Three of the men at the bank asked Sharon out, and she dated them in strict rotation, without becoming “involved.” It had been a woman often enough to know that men would accept a lack of sexual activity for a long time, if you were attractive and kept them talking about themselves. They were British, American, and Samoan; reserved, brash, and shy, respectively. The Samoan was the most interesting, taking his palagi woman to native places where no one else was Caucasian, and doing physical things like sailing and swimming. More traditional physical behavior, she was reserving for Russell.

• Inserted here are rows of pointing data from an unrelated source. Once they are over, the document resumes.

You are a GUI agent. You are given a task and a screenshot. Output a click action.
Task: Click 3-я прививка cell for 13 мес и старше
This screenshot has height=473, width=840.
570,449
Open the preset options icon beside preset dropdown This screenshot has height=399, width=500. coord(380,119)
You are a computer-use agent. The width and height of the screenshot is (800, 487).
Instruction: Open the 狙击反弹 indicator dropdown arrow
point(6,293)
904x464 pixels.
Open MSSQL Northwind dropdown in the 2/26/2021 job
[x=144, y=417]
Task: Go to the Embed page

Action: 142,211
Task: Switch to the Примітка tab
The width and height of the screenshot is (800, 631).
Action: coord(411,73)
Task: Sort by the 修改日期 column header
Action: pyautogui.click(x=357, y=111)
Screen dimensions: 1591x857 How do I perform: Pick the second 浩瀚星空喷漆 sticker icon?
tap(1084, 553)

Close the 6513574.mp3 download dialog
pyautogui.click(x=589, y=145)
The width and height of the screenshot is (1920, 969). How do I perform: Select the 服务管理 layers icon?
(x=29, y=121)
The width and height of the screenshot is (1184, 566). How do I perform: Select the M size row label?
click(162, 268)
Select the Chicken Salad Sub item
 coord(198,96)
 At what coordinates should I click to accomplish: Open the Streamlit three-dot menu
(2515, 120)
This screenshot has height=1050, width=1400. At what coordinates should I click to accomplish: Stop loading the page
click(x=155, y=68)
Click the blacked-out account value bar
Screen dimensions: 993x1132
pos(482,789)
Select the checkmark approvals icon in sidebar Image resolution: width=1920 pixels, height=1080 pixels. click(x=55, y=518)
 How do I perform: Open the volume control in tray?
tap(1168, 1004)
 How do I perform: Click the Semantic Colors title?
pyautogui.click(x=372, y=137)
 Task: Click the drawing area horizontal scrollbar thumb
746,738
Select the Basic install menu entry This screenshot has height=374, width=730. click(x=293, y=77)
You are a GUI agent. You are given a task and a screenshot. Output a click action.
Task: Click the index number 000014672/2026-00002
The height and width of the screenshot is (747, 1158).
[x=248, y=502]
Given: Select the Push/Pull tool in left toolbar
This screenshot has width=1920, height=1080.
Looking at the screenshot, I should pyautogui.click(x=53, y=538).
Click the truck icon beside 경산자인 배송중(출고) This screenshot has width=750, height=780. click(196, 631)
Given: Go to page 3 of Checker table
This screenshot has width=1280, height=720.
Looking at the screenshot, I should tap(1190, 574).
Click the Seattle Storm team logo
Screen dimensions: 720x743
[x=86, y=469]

Russell pedaled by her almost every morning, either approaching with a conventional I’m-not-looking-at-your-breasts smile and nod, or slowing down and coasting as he closed on her from behind.
The changeling contrived an incident the second week. Hearing the familiar bicycle about a block away, it stumbled and fell, skinning a knee.
Russell raced up and dropped his bike with a clatter. Sharon was looking at the minor wound and tentatively picking gravel out of it. The changeling manufactured enough histamine to make itself on the verge of tears.
“Are you all right?” He was a little out of breath.
“It’s nothing,” the changeling said. “I’m such a klutz.”
“Wait.” Russell stepped back to his bicycle and got the water bottle. He unscrewed the top and, steadying her with a light touch to the calf, poured cool water on the abrasion.
“Ooh.” There was no pain, actually, but the changeling made itself flinch. “No, it’s all right.”
It was more than all right, actually. His familiar touch and the smell of his sweat. If the changeling had been slightly more human, she would have grabbed him and held him tight.